Tesla calculated that its fleet has to drive 10 billion kilometers to train and calibrate its machine-learning algorithms to drive autonomously. The challenge for autonomous driving, however, is that the algorithms can hardly be initially trained with all possible driving conditions—due to the highly dynamic runtime environment for the sensors—and dangerous situations only occur at a very low frequency. This problem cannot be solved by increasing the amount of training data, since there will be driving situations where no data will be available due to disturbed or noisy sensor output. It requires a monitoring system able to detect regions where the probability is high that sensors will fail.

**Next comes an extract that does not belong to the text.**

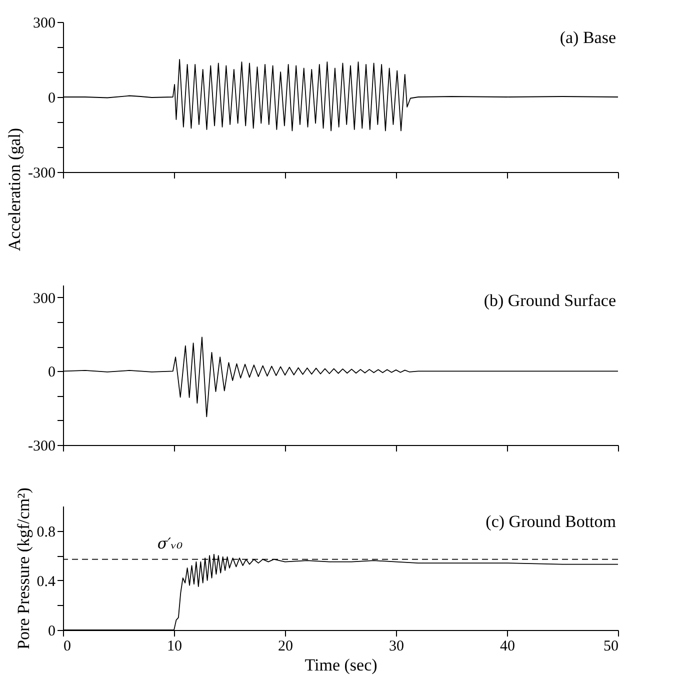 The image size is (682, 688). Describe the element at coordinates (46, 582) in the screenshot. I see `y-tick-label: 0.4` at that location.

To overcome this problem, a system has to be created where cars, regardless of their brand, sample their environment during operation and dangerous situations are detected by a central server and propagated to other cars in real time, a process much like website monitoring. Michael Nolting explores how such a system might be realized (with a real-time architecture based on Kafka, Flink, Elasticsearch, and Kibana) and how its requirements can be fulfilled. Michael shares a generalized method for detecting anomalies (dangerous situations) based on bootstrapping, which is able to operate on non-Gaussian distributions. Bootstrapping allows assigning measures of accuracy (defined in terms of bias, variance, confidence intervals, prediction error, or some other such measure) to sample estimates and enables estimation of the sampling distribution of almost any statistic using random sampling methods
Michael Nolting is a data scientist for Volkswagen commercial vehicles. Michael has worked in a variety of research fields at Volkswagen AG, including adapting big data technologies and machine learning algorithms to the automotive context. Previously, he was head of a big data analytics team at Sevenval Technologies. Michael holds a Dipl.-Ing. degree in electrical engineering and an MSc degree in computer science, both from the Technical University of Brunswick in Germany, and a PhD in computer science.